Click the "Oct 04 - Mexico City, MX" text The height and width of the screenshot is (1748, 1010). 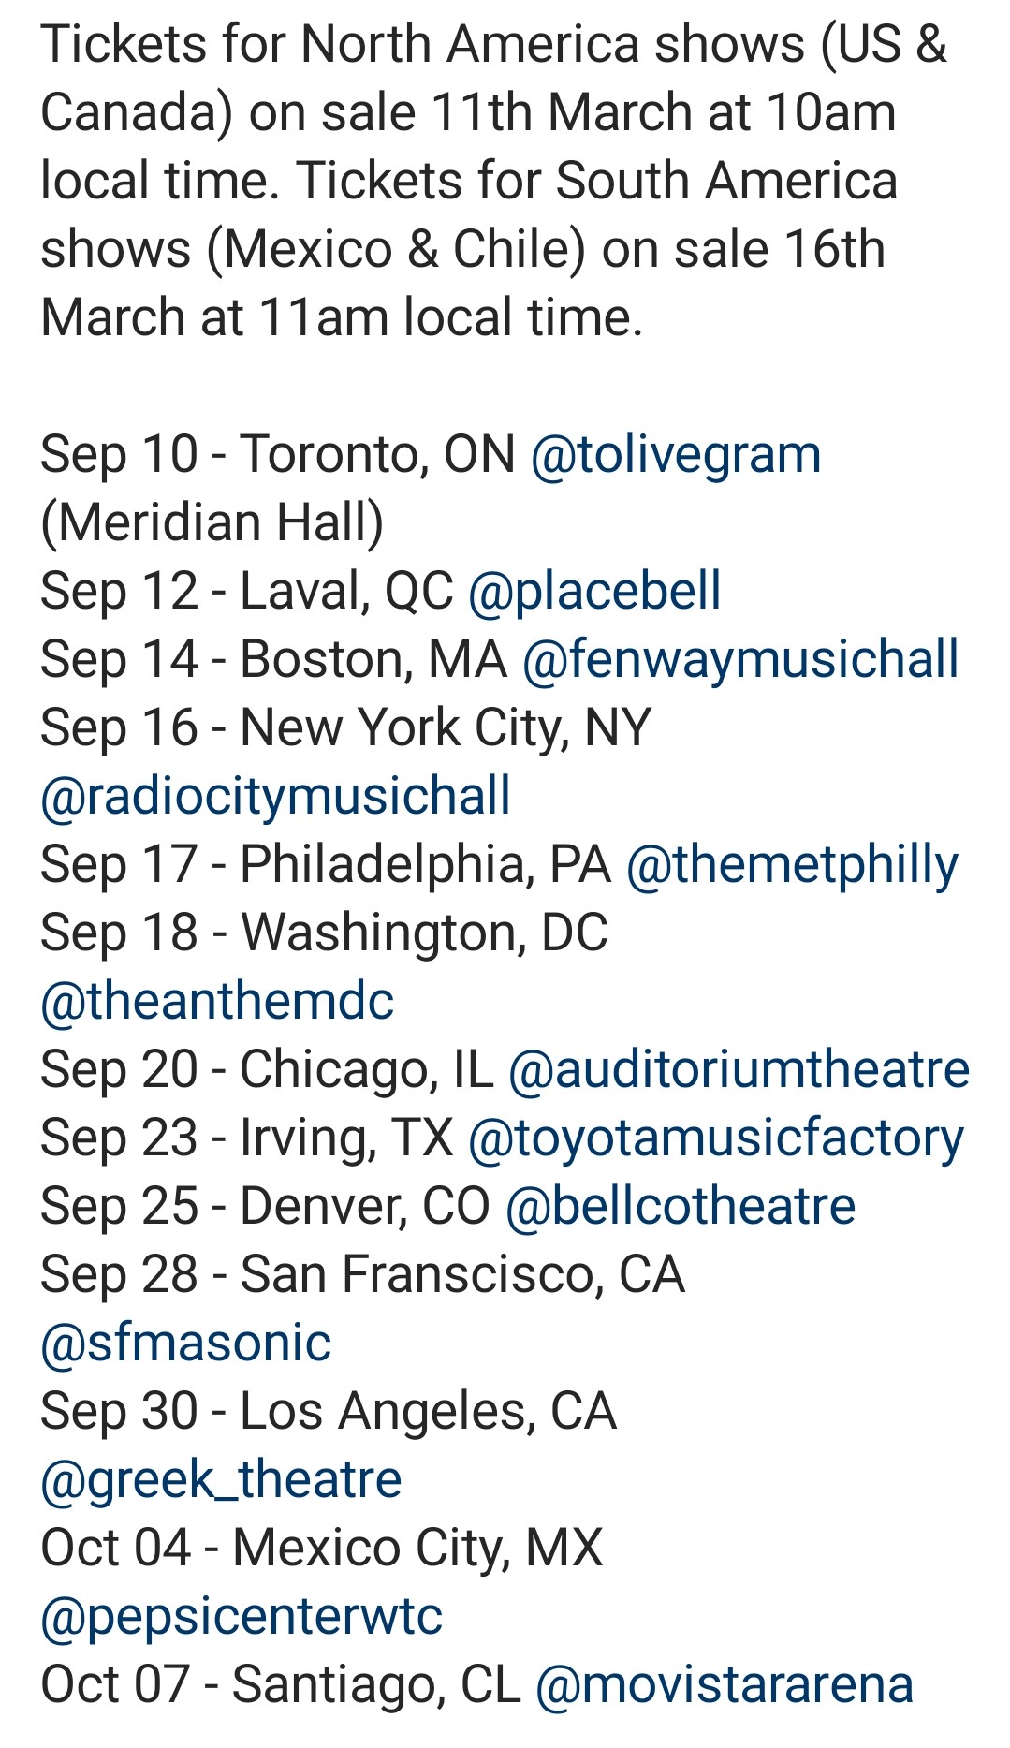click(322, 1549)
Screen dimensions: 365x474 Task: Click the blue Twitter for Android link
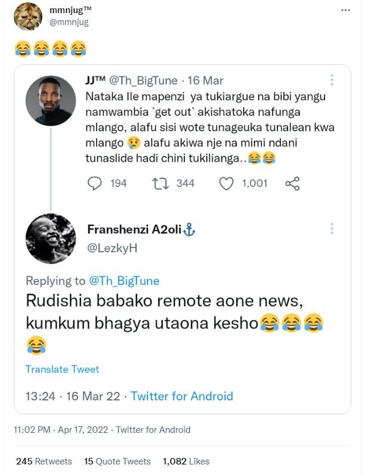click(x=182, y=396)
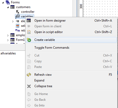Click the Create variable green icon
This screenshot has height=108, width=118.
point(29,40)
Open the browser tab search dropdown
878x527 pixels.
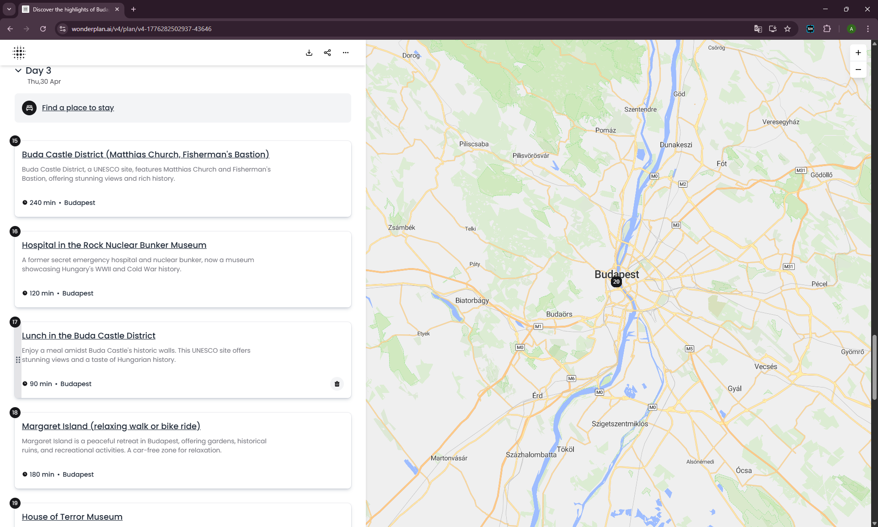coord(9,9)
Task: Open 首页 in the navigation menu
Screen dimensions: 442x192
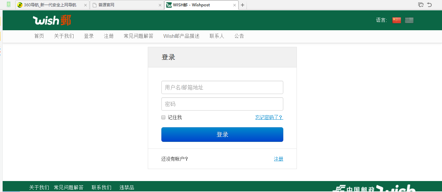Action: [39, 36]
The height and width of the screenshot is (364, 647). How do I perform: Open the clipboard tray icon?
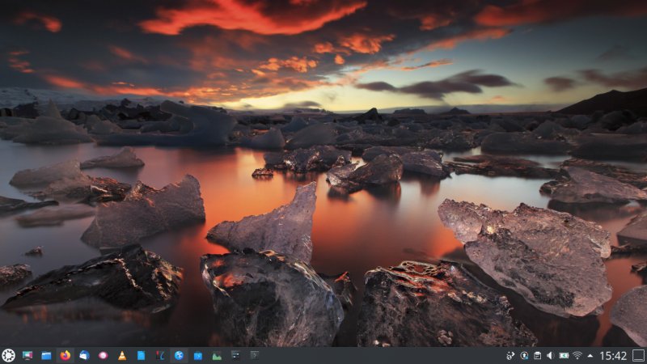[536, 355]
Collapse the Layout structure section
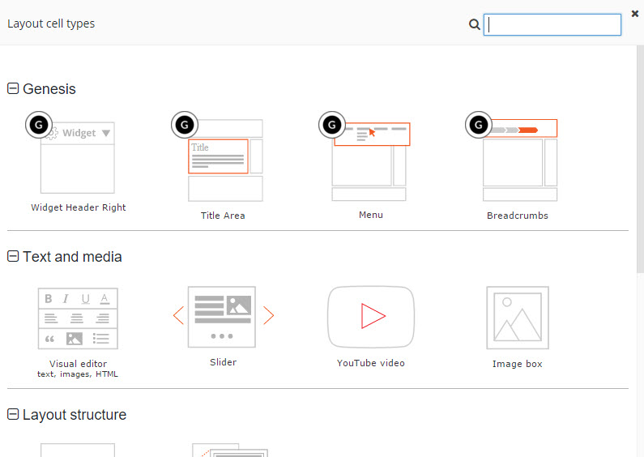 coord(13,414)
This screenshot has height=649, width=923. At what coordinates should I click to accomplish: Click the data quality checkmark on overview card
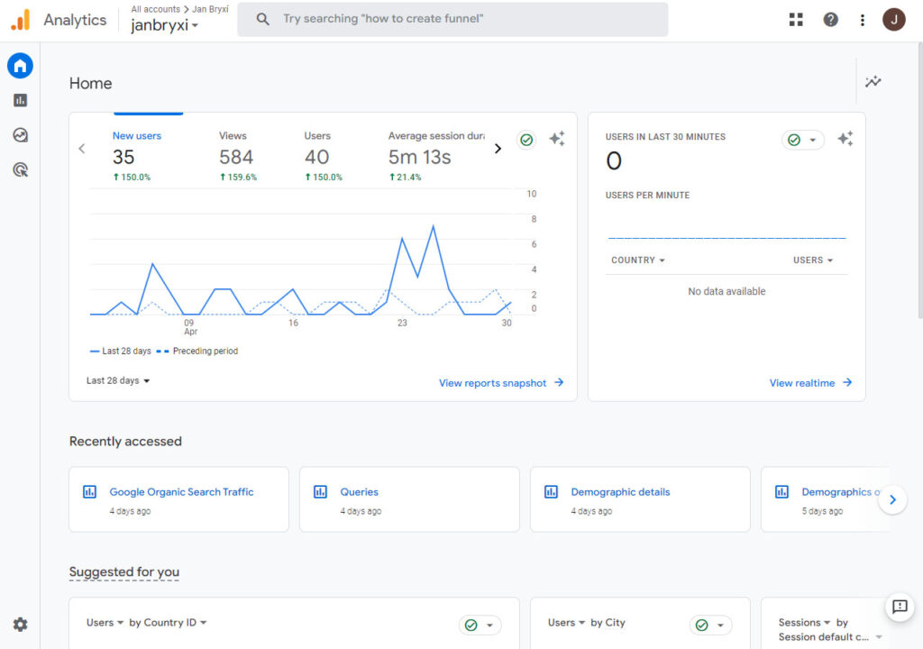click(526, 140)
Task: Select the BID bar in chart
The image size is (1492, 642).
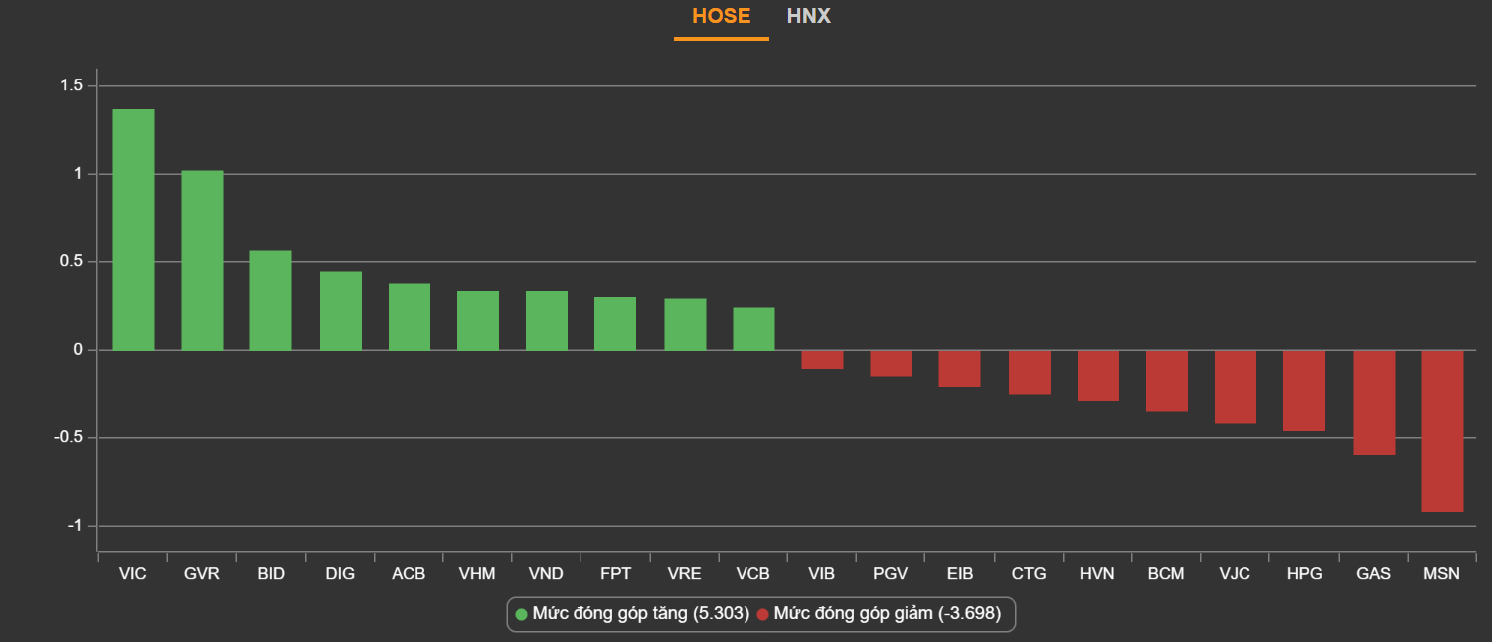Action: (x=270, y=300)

──────

— PROBLEM —
Convert the stretch of rows from the line containing "Task: Select the BID bar in chart" through the end of the rows into a Markdown table with the columns No. and Line, one numbered entry per line, skipping blank lines and leaving the pictures out. Include no other lines.

— REPLY —
| No. | Line |
|---|---|
| 1 | Task: Select the BID bar in chart |
| 2 | The image size is (1492, 642). |
| 3 | Action: (x=270, y=300) |